La repubblica giudiziaria
Dovremmo erigere una statua a quei dodici immigrati clandestini, primi a finire nella nuova struttura di accoglienza di Gjader, in Albania. È grazie a loro, al fatto che siano diventati involontari ostaggi di una macchinazione ordita dalla magistratura militante contro l’azione di Governo, se la verità, colpevolmente silenziata fin dai tempi di Tangentopoli, sia venuta a galla. Da trent’anni a questa parte la società italiana ha patito una grave torsione democratica, concretizzatasi nella consolidata prassi di sindacato degli atti d’indirizzo politico da parte di un segmento fortemente ideologizzato dell’ordine giudiziario. Un gruppo di magistrati, cresciuti professionalmente nella logica della giustizia compensativa degli squilibri sociali connessi all’affermarsi del capitalismo, a partire dagli anni Ottanta del secolo scorso, ha maturato il convincimento di proporsi alla guida effettiva della nazione che, a causa del malcostume delle istituzioni governate dai partiti, rischiava la disgregazione morale del suo tessuto comunitario. La finalità della difesa di un’etica repubblicana dalla corruzione imperante trovava pieno appagamento nella cultura della giurisdizione intesa come “cultura della colpevolezza”.

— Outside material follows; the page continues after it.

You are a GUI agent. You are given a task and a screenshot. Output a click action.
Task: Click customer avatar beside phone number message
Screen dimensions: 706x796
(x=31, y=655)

I fatti recenti, che hanno condotto un giudice del Tribunale di Roma a negare la convalida del trattenimento amministrativo dei dodici immigrati nel centro in Albania grazie a una palese forzatura nell’interpretazione estensiva di una sentenza della Corte di giustizia europea del 4 ottobre 2024 (causa C – 406/22), hanno mostrato plasticamente all’opinione pubblica l’esito finale dello sviluppo nella quotidianità del concetto di “cultura della giurisdizione” quale conquista dell’egemonia sugli altri poteri dello Stato (Legislativo, Esecutivo). Ma hanno anche confermato oltre ogni ragionevole dubbio la condizione di subalternità organica di una parte della politica – segnatamente la sinistra in tutte le sue declinazioni – alla pretesa egemone del ramo militante della magistratura. Sarebbe istruttivo discutere nel merito le motivazioni che ci fanno asserire a ragion veduta che il decreto di non convalida del trattenimento, emesso dal giudice del Tribunale di Roma, sia sostanzialmente sbagliato, ma non è questa la sede appropriata per farlo.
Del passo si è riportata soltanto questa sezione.